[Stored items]

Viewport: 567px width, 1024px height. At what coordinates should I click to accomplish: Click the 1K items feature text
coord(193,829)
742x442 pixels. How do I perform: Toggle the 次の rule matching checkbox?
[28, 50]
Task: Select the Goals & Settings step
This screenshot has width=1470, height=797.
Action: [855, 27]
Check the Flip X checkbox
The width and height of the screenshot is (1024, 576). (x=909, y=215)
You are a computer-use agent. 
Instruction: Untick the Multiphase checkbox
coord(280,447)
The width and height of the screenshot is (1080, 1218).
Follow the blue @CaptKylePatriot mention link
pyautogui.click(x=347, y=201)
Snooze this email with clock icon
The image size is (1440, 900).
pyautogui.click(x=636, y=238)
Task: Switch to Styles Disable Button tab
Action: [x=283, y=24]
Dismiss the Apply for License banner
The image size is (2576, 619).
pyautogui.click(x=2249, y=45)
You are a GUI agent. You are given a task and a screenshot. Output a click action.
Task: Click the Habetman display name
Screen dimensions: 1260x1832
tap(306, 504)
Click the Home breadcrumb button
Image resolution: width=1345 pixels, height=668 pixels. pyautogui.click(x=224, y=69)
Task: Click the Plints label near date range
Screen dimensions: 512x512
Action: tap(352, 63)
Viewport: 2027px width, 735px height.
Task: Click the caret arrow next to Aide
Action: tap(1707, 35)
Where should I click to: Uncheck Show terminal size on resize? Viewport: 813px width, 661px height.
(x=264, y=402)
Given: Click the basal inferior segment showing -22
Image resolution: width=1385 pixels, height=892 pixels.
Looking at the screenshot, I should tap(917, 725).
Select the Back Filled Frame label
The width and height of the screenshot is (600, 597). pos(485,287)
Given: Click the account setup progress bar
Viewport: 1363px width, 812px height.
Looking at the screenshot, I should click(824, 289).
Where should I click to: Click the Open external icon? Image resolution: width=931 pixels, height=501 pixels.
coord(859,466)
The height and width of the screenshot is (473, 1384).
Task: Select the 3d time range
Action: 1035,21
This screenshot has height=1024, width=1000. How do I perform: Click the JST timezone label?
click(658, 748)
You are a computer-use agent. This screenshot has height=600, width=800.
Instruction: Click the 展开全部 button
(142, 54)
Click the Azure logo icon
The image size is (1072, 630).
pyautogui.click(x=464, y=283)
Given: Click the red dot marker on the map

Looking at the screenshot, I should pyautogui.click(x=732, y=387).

HOW TO COMPLETE THIS TASK
Return exactly the lines above from the line that has "Task: Click the Habetman display name" through the line that has "Task: Click the Plints label near date range", inclusive, and nothing else.

ANSWER BOX
Task: Click the Habetman display name
Screen dimensions: 1260x1832
tap(306, 504)
Click the Home breadcrumb button
Image resolution: width=1345 pixels, height=668 pixels. pyautogui.click(x=224, y=69)
Task: Click the Plints label near date range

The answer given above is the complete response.